The records:
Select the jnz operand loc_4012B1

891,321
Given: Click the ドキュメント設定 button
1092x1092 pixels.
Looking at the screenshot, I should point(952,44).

The exercise: Convert the items above into a JSON list of strings with one string per line, skipping blank lines.

Written solution:
[
  "Select the jnz operand loc_4012B1",
  "891,321",
  "Given: Click the ドキュメント設定 button",
  "1092x1092 pixels.",
  "Looking at the screenshot, I should point(952,44)."
]